• _Work to complete_:
The expected result is the full set of records, copied precisely, with images dropped.
*** Block opens ***
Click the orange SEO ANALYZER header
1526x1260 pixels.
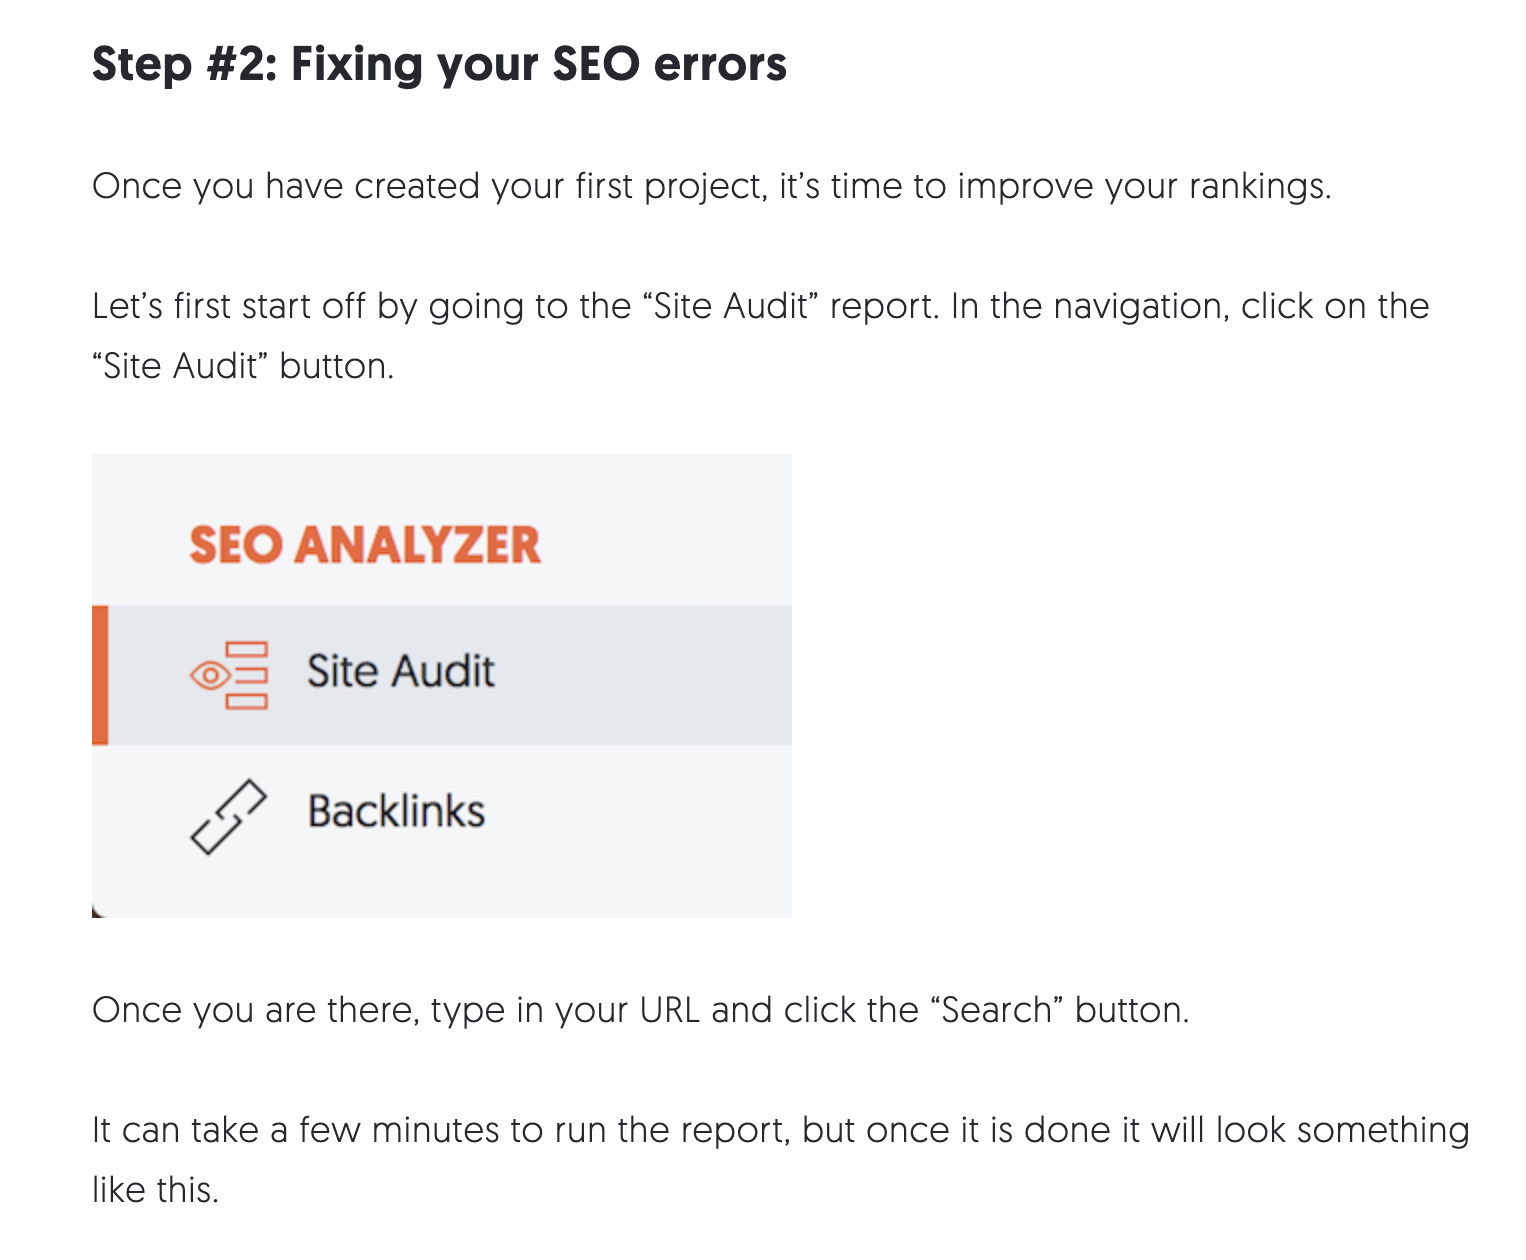tap(365, 545)
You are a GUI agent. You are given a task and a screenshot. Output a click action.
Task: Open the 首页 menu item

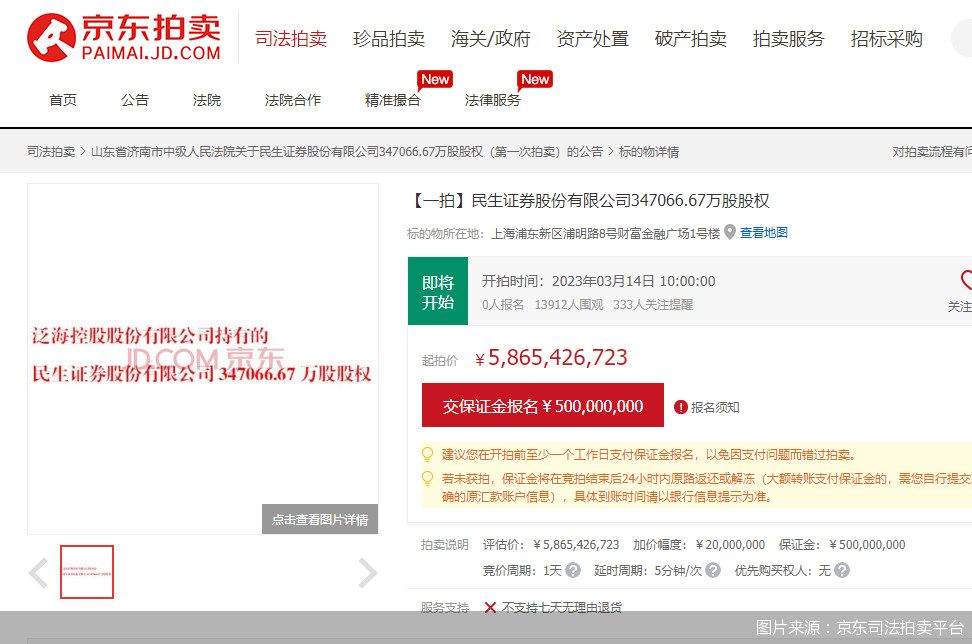coord(62,100)
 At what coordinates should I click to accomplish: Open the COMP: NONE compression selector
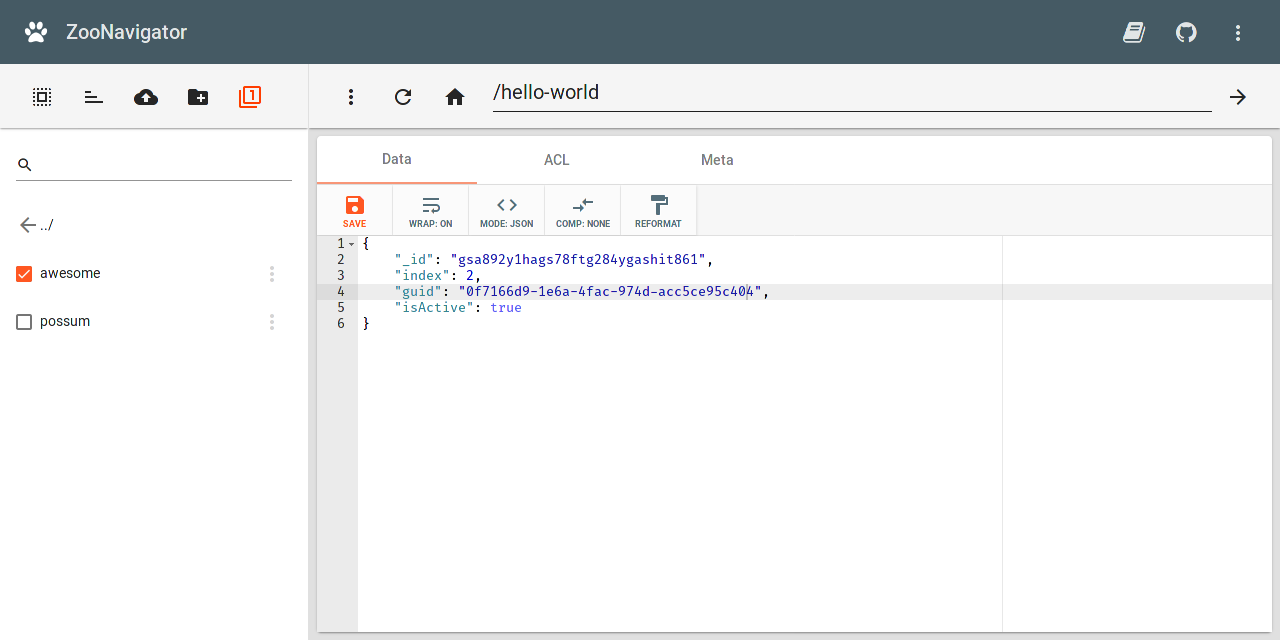(x=583, y=211)
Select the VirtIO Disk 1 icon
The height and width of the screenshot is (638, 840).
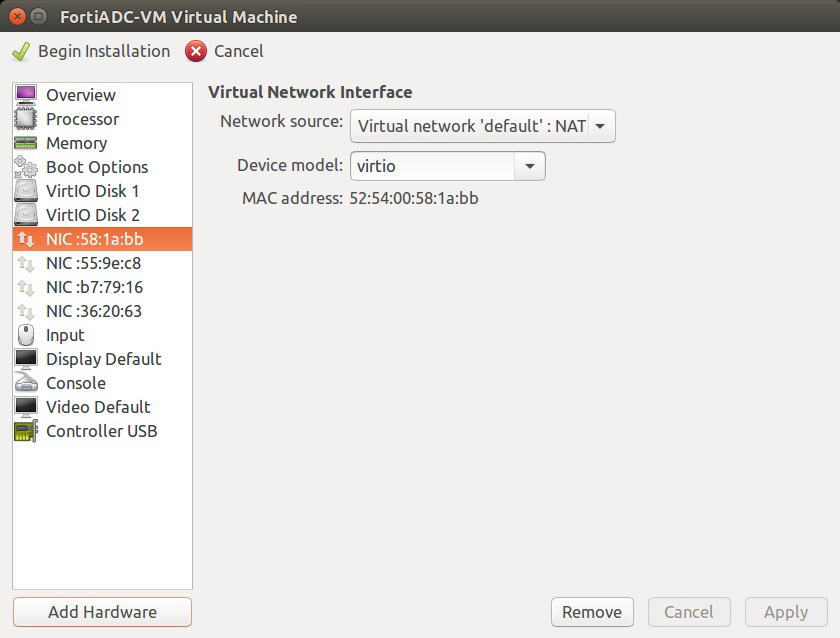point(26,191)
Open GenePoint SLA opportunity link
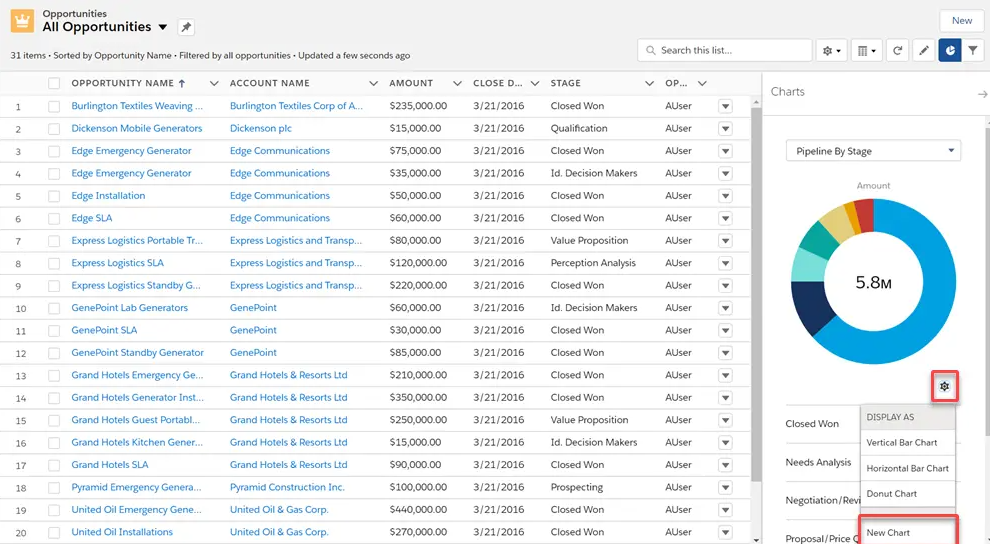The width and height of the screenshot is (990, 544). (104, 330)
*** Block closes ***
• _The completed task_:
Click the orange SEO ANALYZER header
1526x1260 pixels.
tap(365, 545)
You are a GUI agent. You are given a task and a screenshot. Output a click action.
Task: Open the 首页 menu item

coord(62,100)
 At what coordinates should I click to accomplish: Open the COMP: NONE compression selector
(x=583, y=211)
Select the VirtIO Disk 1 icon
The height and width of the screenshot is (638, 840).
point(26,191)
Open GenePoint SLA opportunity link
The width and height of the screenshot is (990, 544). (104, 330)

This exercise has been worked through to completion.